In Part 1 of this three-part series, I described some problems with the software-development lifecycle (SDLC). Then, in Part 2, I shared some of the key lessons I’ve learned during my more than 30 years of experience in IT. For the last 25 years, I’ve focused on improving the efficiency and effectiveness of the SDLC, considering the key role UX professionals have to play in making such improvements.
Over the last five years, these learnings have led to a new method that we have been honing at my company Ax-Stream. I believe that this new method is now at the cutting edge of software-engineering methodology. Naturally, this method incorporates all of the key lessons I discussed in Part 2. In doing so, it integrates aspects of Lean, user-centered design (UCD), agile, and waterfall, along with some novel thinking and highly advanced use of our modeling tool of choice, Axure. As Figure 1 shows, this new method comprises just three key stages: Inception, Design and Build.
One of our conceptual-prototyping specialists leads the Inception stage. However, the team is multidisciplinary and involves stakeholders from all parts of the client business, as well as our business analysts, business-process engineers, and leaders for the Design and Build stages.
Using Checkland’s basic approach, which Improvising Design summarizes well, we work with the client’s leadership team to combine strategic analysis and business analysis with both market and user research to develop a root definition for the project. This one- or two-page document encapsulates all of the project’s key elements, and we use it as a reference in every meeting to ensure that everyone stays focused on the vision.
We prioritize key user and business requirements, then translate these into red-route user journeys that drive a design-thinking process. Using marker pens and whiteboards, we generate a number of concepts—including key screens—that meet the requirements and drive a solution, so our thinking becomes concrete soon after we develop the root definition.
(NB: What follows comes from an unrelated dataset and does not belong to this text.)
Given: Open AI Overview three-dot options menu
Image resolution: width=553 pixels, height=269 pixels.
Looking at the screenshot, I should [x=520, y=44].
Working closely with the client, we model a number of these concepts in Axure RP Pro and conduct iterative testing using Lean or UCD techniques such as guerrilla usability testing, formal usability testing, user cost-benefit analysis, and focus-group research.
Based on the test data, we select, integrate, and evolve these concepts into a single inception model. This encapsulates the software’s scope, its key features, and the principles on which it works. At this point, all of the stakeholders clearly understand and agree on the conceptual solution. They then sign off on the inception model—rather as they would for a stage in a waterfall approach.
We typically spend about five percent of a project’s budget on this stage, which is a core feature of our left-shift thinking, whereby we identify problems early when they are much cheaper and quicker to fix. This approach ensures that there is one concrete vision across all stakeholders. Our investment more than pays for itself downstream, which is why this approach is common on large, civil-engineering projects.
A lead UX designer leads the Design stage, but it also heavily involves the client’s product owners. We seamlessly evolve the inception model into a high-fidelity design model, using a single Axure Team project in the cloud.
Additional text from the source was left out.